10. The injection quantity control apparatus as in claim 9, wherein the first correction amount and the second correction amount is an injection quantity correction amount to the small injection quantity per one injection in the multiple injection control or an injection period correction amount to the command value of the injection quantity per one injection in the multiple-injection control for each of the cylinders with respect to each of the pressure levels.

11. The injection quantity control apparatus as in claim 9, further comprising storing means for updating and storing a value added a first value uniformly divided the first correction amount by the number of the multiple injection N, a second value uniformly divided the second correction amount by the number of the multiple injection N, and a previous learned value with respect to each of the pressure levels as a present learned value for each of the cylinders with respect to each of the pressure levels.

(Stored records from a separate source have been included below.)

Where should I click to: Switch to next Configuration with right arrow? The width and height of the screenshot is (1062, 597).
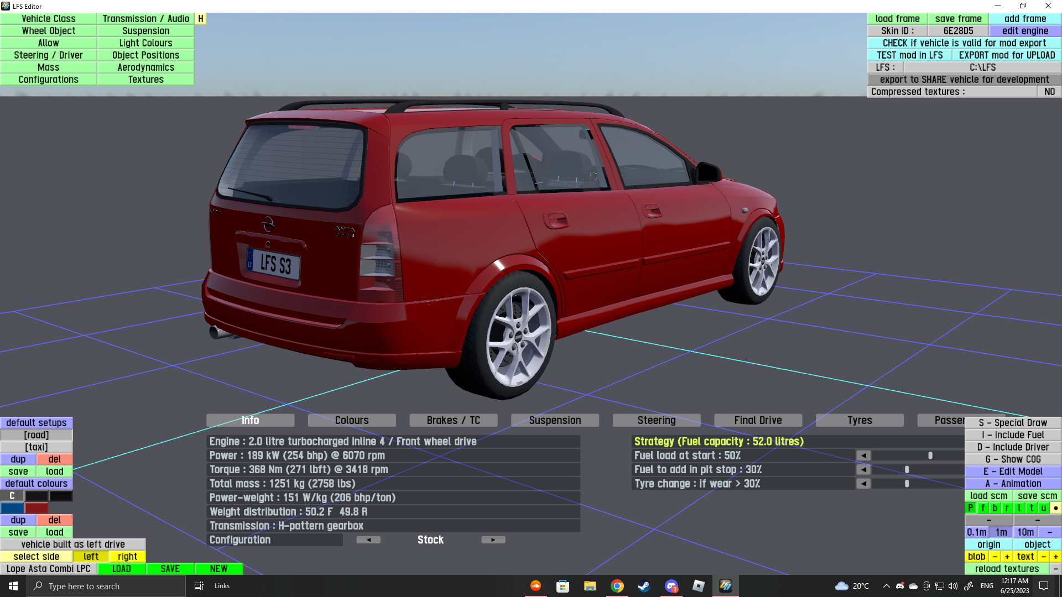coord(493,540)
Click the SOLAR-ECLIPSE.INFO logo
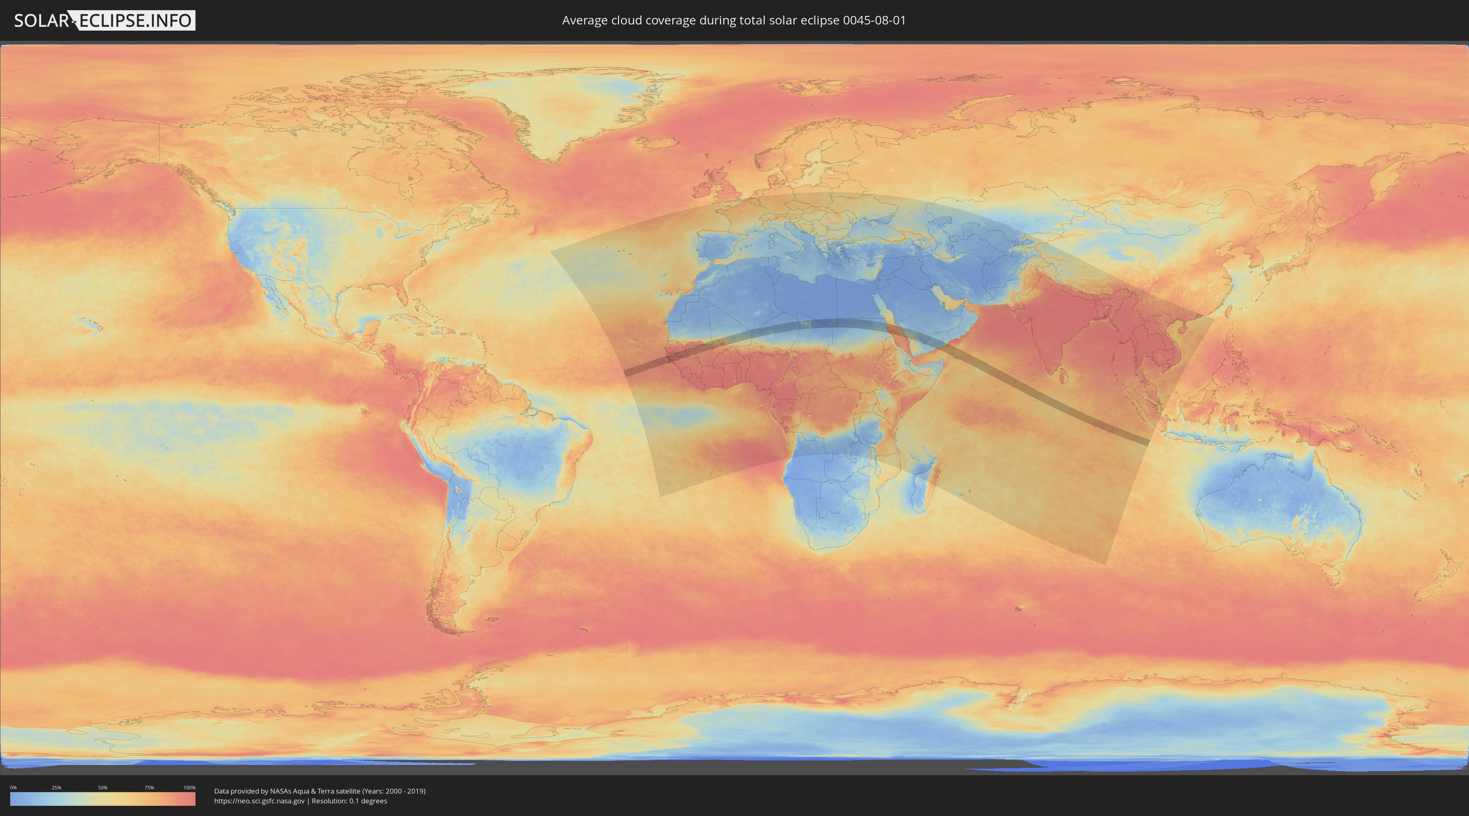 tap(104, 21)
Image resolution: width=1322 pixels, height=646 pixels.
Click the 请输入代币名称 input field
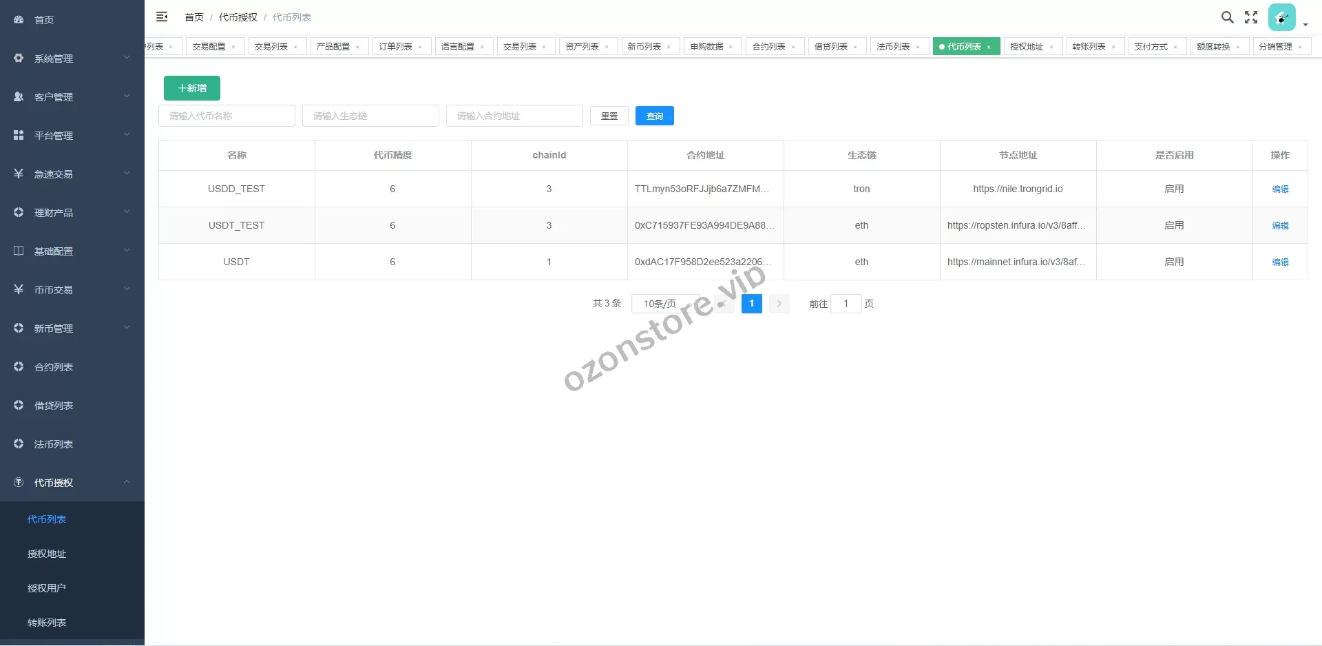(x=227, y=115)
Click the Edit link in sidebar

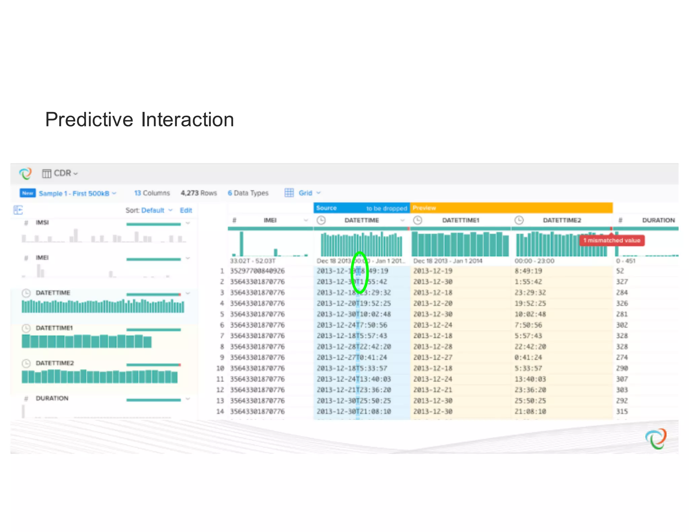click(186, 210)
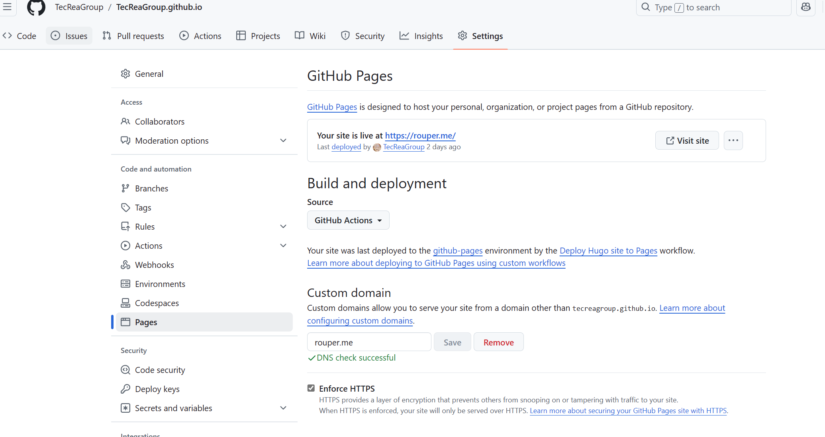Open the GitHub Actions source dropdown
Screen dimensions: 825x437
(348, 220)
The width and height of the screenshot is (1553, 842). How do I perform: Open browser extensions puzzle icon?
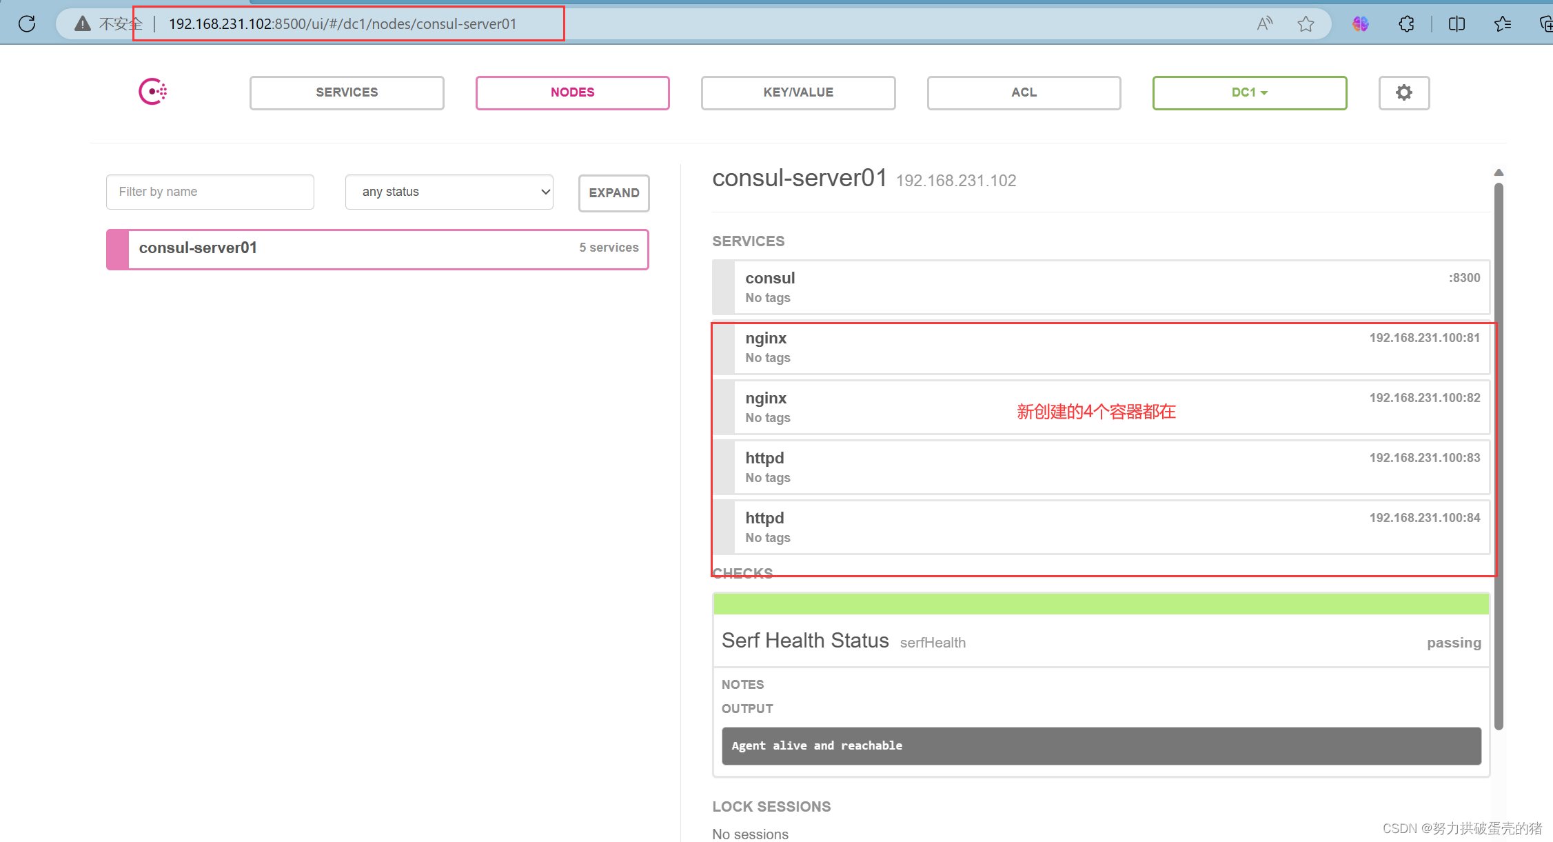[1406, 23]
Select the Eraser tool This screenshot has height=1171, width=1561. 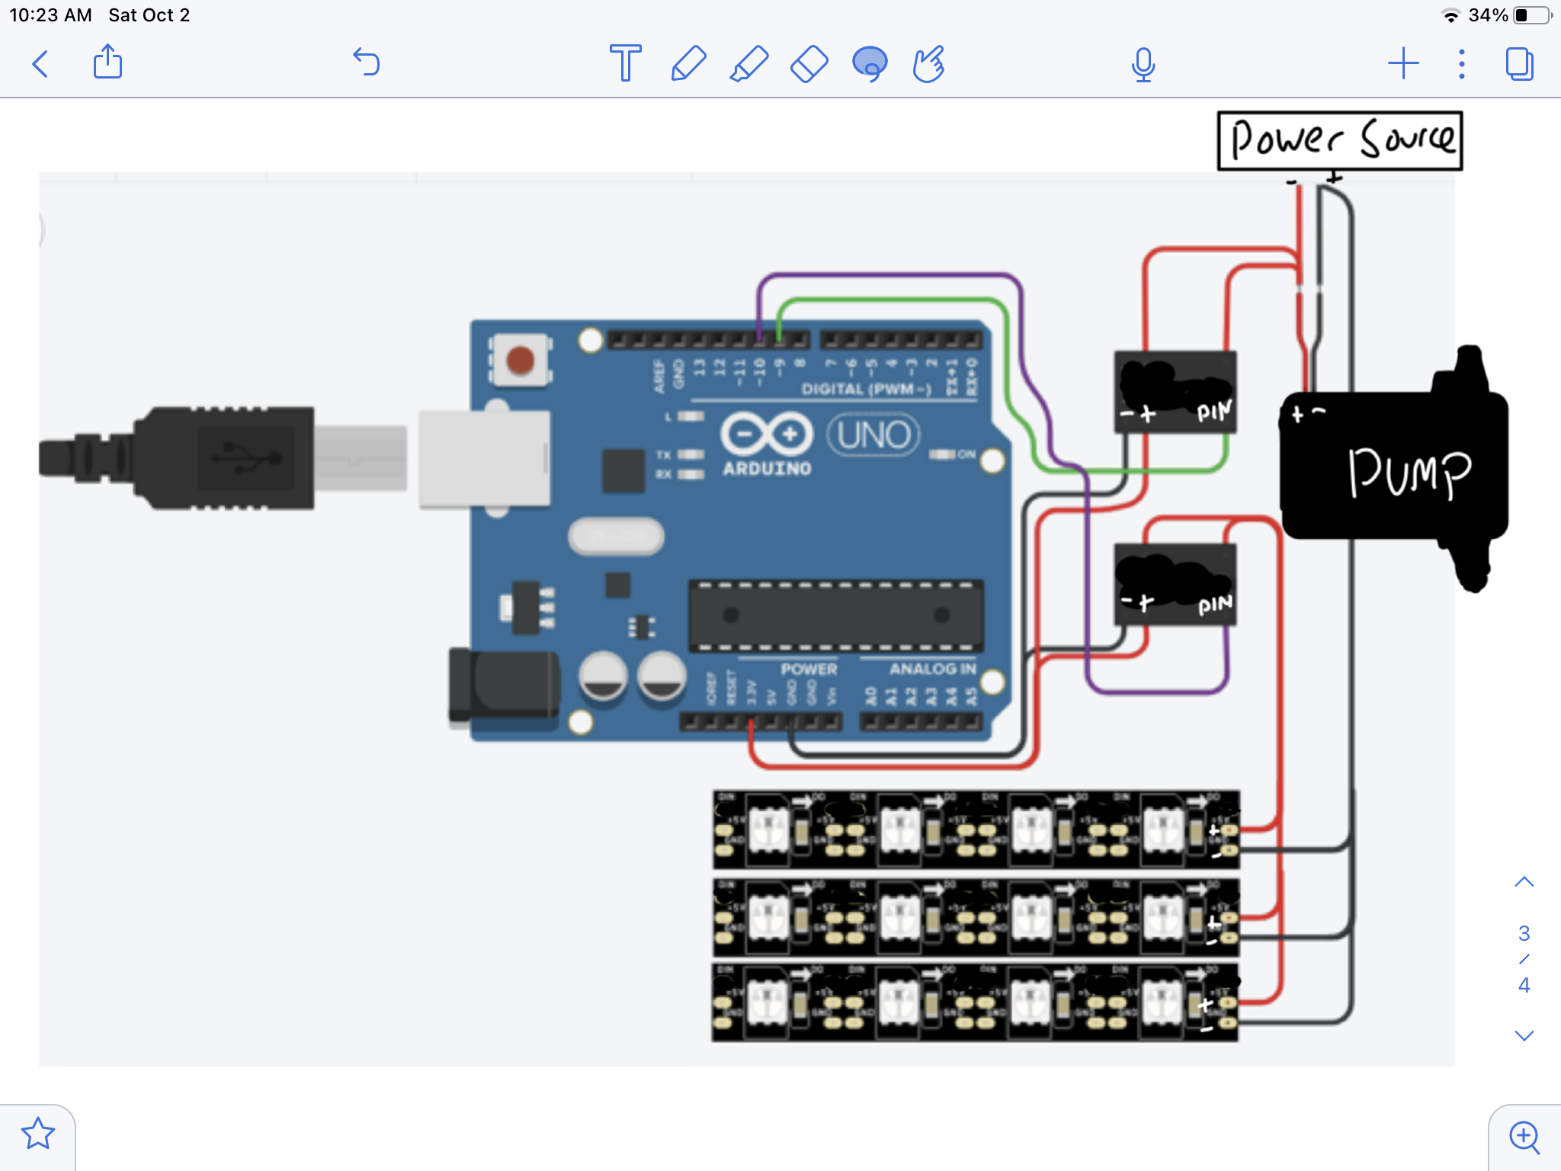[x=809, y=63]
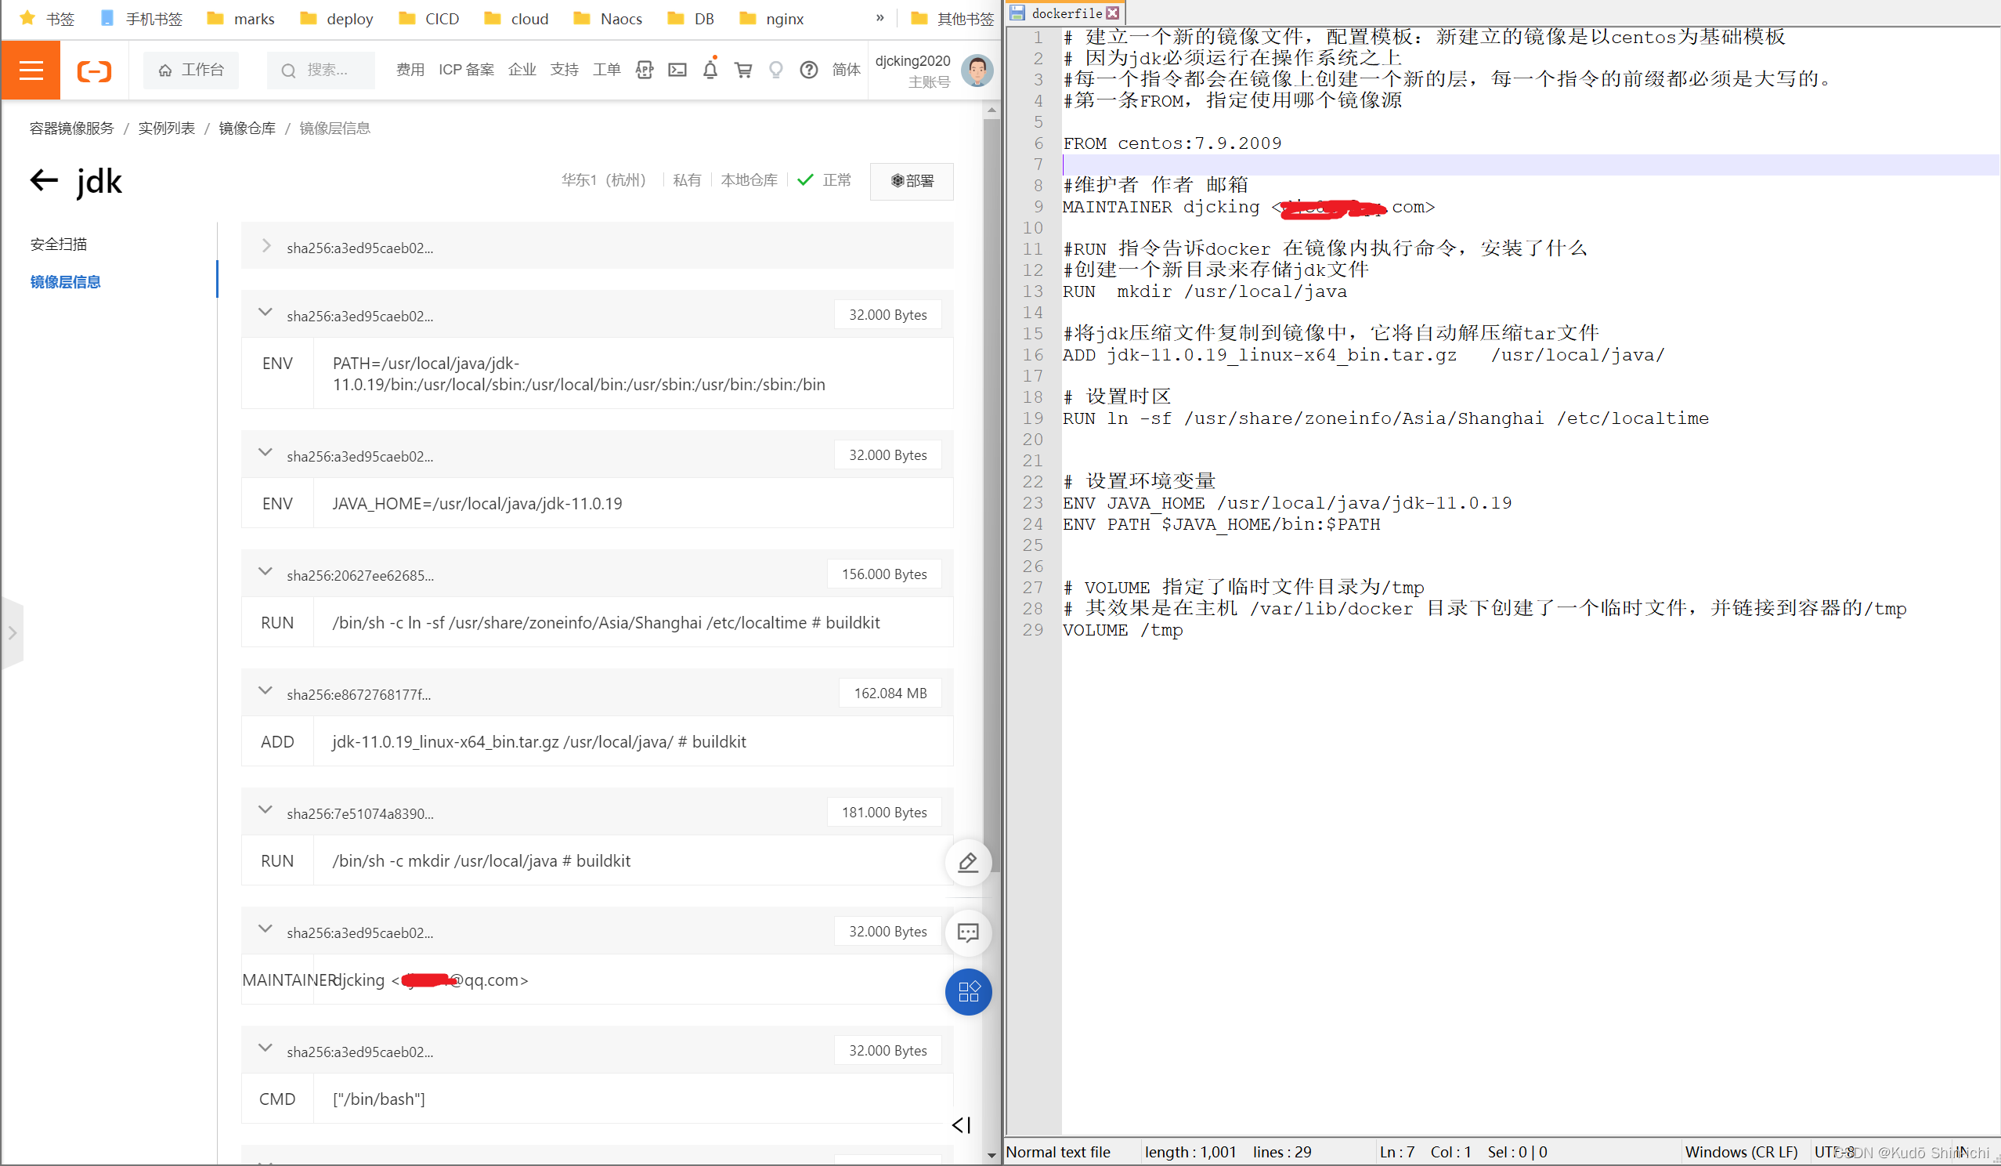Open the Cloud Shell terminal icon

click(x=677, y=70)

12. The injection quantity control apparatus as in claim 10, wherein when a variation of the previous learned value and the present learned value is equal to or more than a predetermined value or an accumulated learned value accumulated all learned values calculated by the first and second learning control so far is equal to or more than a predetermined value, the learning control performing means invalidates the present learned value.

13. The injection quantity control apparatus as in claim 9, wherein the multiple injection is an N split injection performing a pilot injection once or more than once prior to a main injection, an N split injection performing an after injection once or more than once after the main injection, or an N split injection performing a pilot injection once or more than once prior to a main injection and an after injection once or more than once after the main injection.